The $\frac{\hat{\mathcal{N}}}{\hat{O}}}$ noise term in Equation (5), a sort of noise-to-signal ratio in the frequency domain, should be relatively small with typical target capturing setups because Signal-to-Noise-Ratio is specified to be relatively large in such cases. On the other hand $\hat{O}$ ‘s power law SPD in the denominator, with its increasingly lower energy at increasing spatial frequencies, will ensure that the OTF will be increasingly noisy at higher frequencies. Incidentally, with typical testing setups $\mathcal{N}$ can be considered to be mostly a mixture of random noises with different standard deviations: shot and PRNU noise, which depend on the intensity of the image, and Read Noise, which depends on the sensor and electronics.

Other than the fact that this method is insensitive to directional changes because of its radial averaging, its main practical limitation is the requirement for perfect alignment of the ideal target image $O$ and captured image $I$ , something not easy to do, especially in light of less than perfect optics or setup.^[9] Also, the intensity profile of the physical target needs to match that of the ideal reference file. Anyone who has tried to match printed output to a linear reference recognizes the work that goes into achieving such a feat.

However with a perfect setup it can work quite well, as you can see at the bottom of the article.

2) Texture MTF from Dead Leaves, Cao et al.

Folks don’t always have on hand a perfect digital representation of their physical power law target $O$ . Cao et al. in their 2010 paper “Dead leaves model for measuring texture quality on a digital camera“^[6] suggest that it is not needed in order to obtain Texture MTF – as long as the power law Power Spectrum of the relative physical target $|O|^2$ can be estimated.

For instance it could be replaced by the power law function itself, populating a two dimensional array the same size as $\hat{O}$ , with the power at each position calculated based on the corresponding radial spatial frequency $f = \sqrt{u^2+v^2}$

(7) $\begin{equation*} \hat{T}(u,v) = \frac{1}{f_{(\sqrt{u^2+v^2})}} \end{equation*}$

Two-dimensional $\hat{T}^k$ can also be reduced to a radial mean. For example the resulting radial power-law Power Spectrum for 0.323 $\hat{T}^3$ is the orange line in Figure 3.

Alternatively, if we did have the specifications of the reference target or a pristine digital image of it, we could obtain $\hat{T}^k$ by calculating the relative Spectral Power Density from those directly – or from a meaningful crop of the uncorrupted image assuming it is truly space, scale and rotation invariant.

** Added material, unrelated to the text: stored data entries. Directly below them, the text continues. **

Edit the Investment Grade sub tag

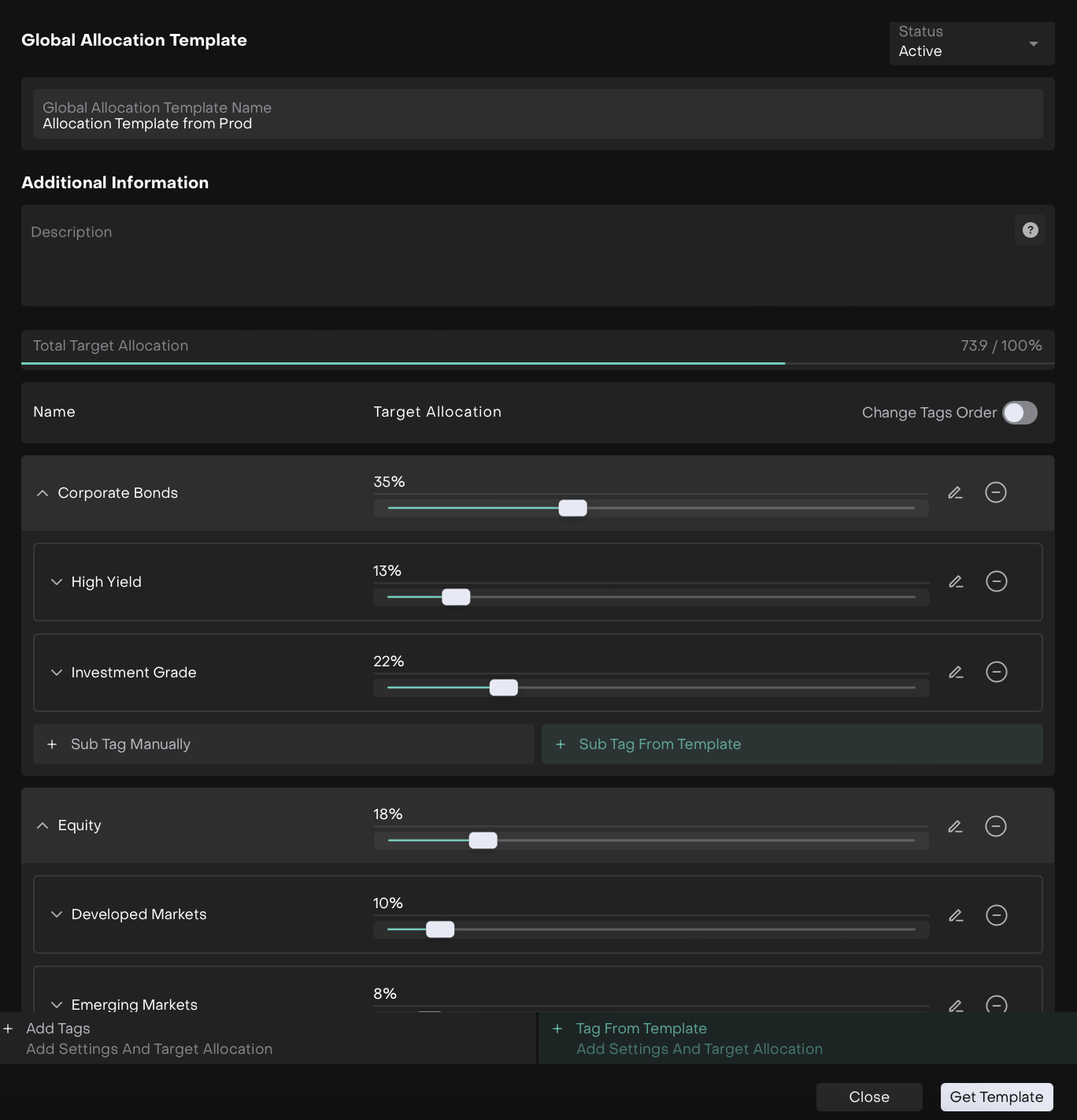pos(956,673)
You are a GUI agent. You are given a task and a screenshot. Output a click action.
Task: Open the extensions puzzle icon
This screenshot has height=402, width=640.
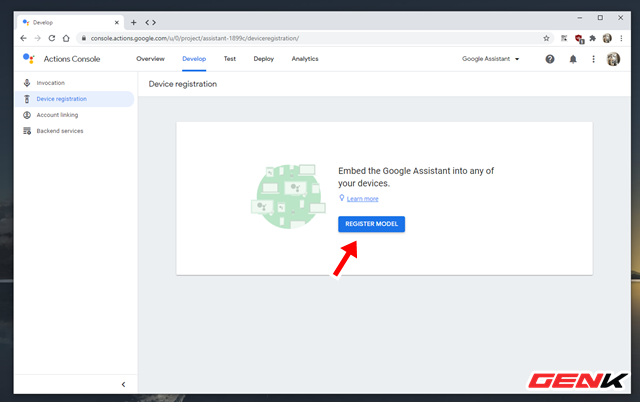593,38
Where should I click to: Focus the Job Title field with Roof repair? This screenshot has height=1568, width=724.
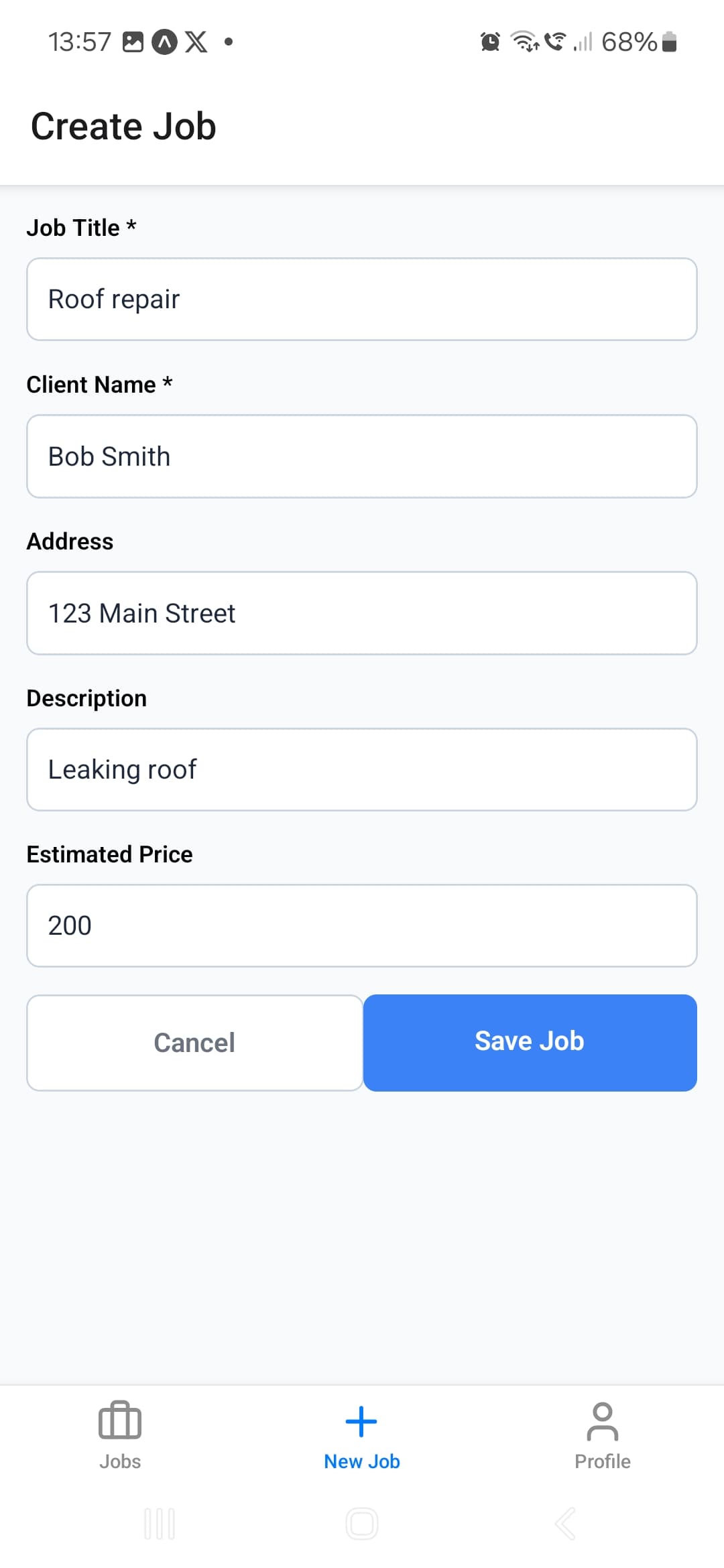[362, 300]
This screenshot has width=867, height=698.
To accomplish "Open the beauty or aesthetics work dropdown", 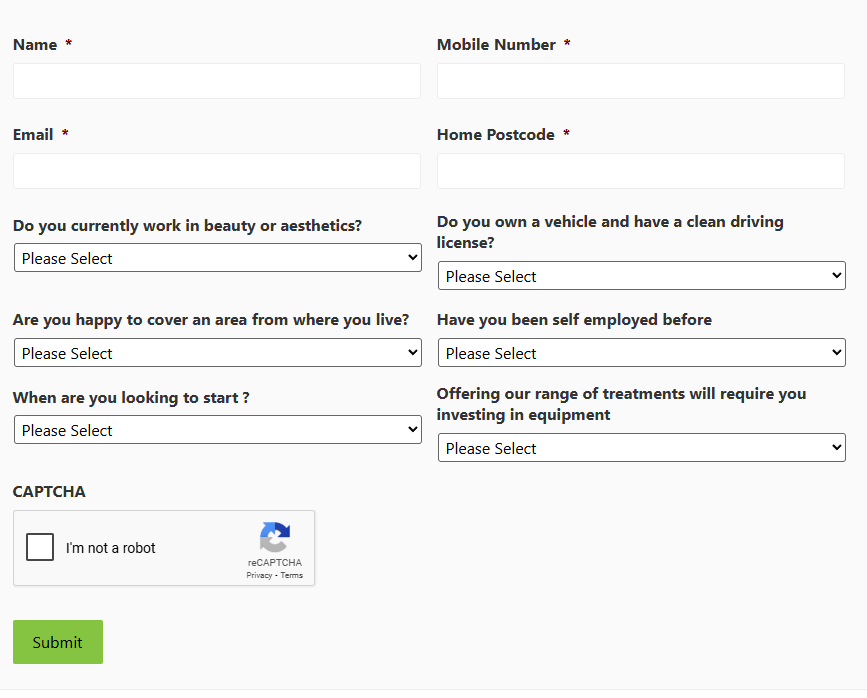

No need for alignment, just get a meaningful sample of the relative Power Spectrum and scale it accordingly in the frequency domain.

However $\hat{T}^k$ is obtained, we can apply it by taking the absolute value and squaring both sides of Equation (5), converting it to Power Spectra

(8) $\begin{equation*} \frac{|\hat{I}|^2}{|\hat{O}|^2} = |OTF + \frac{\hat{\mathcal{N}}}{\hat{O}}|^2 \end{equation*}$

then replace the Power Spectrum of the reference image $|\hat{O}|^2$ with its surrogate $\hat{T}^k$ to obtain a noisier approximation to $|OTF|^2$ . Noisier because $|\hat{O}|^2$ fluctuates around $\hat{T}^k$ , as shown in Figure 3 for example. Since the modulus of OTF is MTF, taking the square root of both sides we get

(9) $\begin{equation*} MTF_{texture2} \approx \sqrt{\frac{|\hat{I}|^2}{\hat{T}^k}} \approx |OTF + \frac{\hat{\mathcal{N}}}{\hat{ot^k_1}}| \end{equation*}$

The advantage is that there is no need for the original data or for alignment of the uncorrupted target image $O$ , just calculate the PS of captured image $I$ and divide it by known array $\hat{T}^k$ .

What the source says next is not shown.